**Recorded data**

● ● ● ● ●

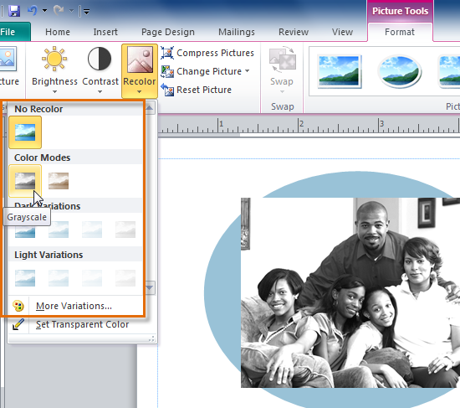Click the Undo arrow icon
The height and width of the screenshot is (408, 460).
pyautogui.click(x=33, y=11)
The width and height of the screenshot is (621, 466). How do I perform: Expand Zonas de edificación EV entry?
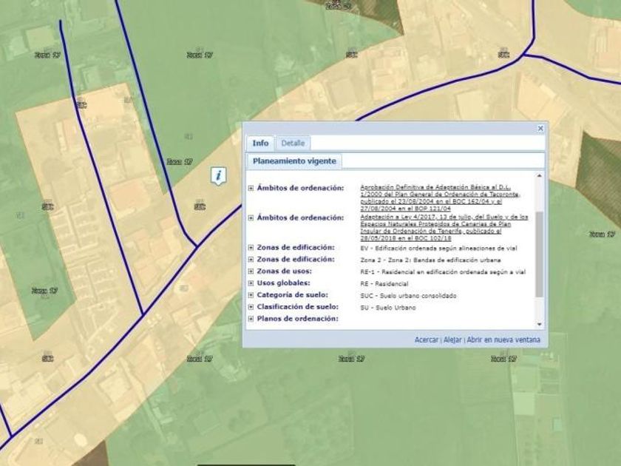tap(251, 248)
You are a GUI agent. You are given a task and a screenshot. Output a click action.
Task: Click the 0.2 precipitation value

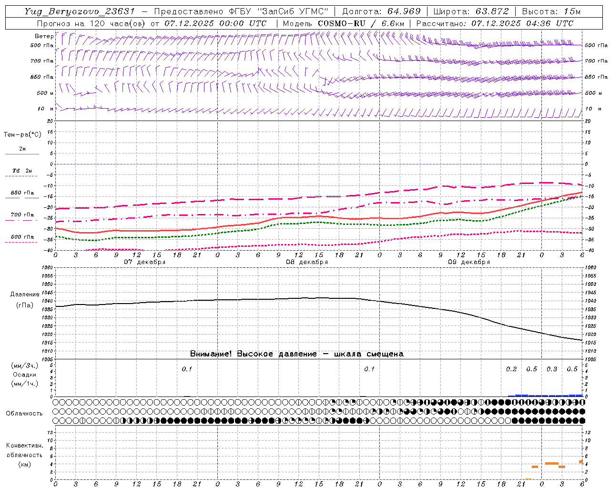coord(511,369)
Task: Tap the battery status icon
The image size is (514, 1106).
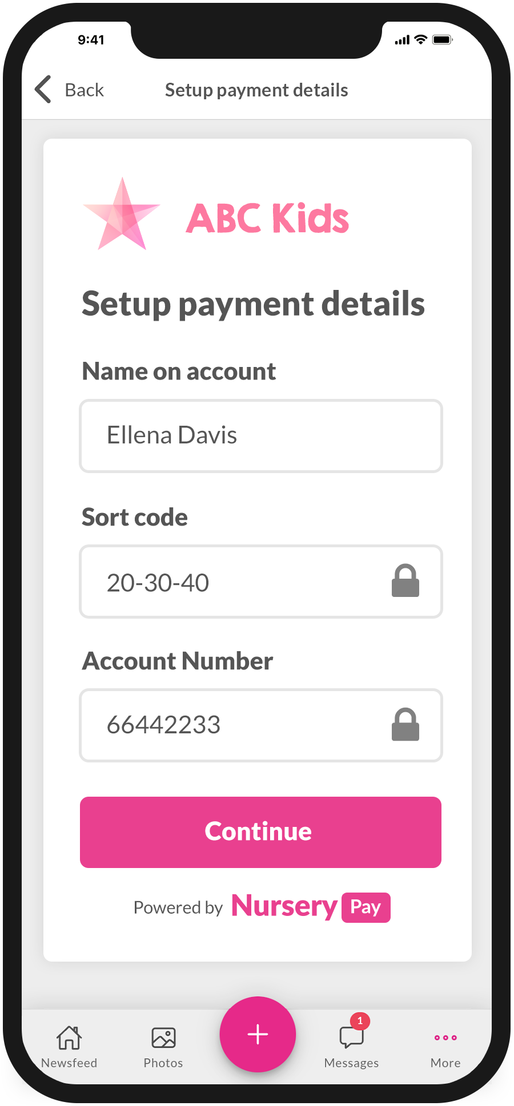Action: click(442, 40)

● ● ● ● ●

Nothing but the lines from the one containing "The width and" through the last line of the records should appear in the copy, exactly as written and without pictures.

The width and height of the screenshot is (621, 466). How do I perform: Expand Zonas de edificación EV entry?
tap(251, 248)
You are a GUI agent. You are given a task and a screenshot. Output a click action.
Task: Click the 0.2 precipitation value

coord(511,369)
Task: Tap the battery status icon
The image size is (514, 1106).
Action: click(442, 40)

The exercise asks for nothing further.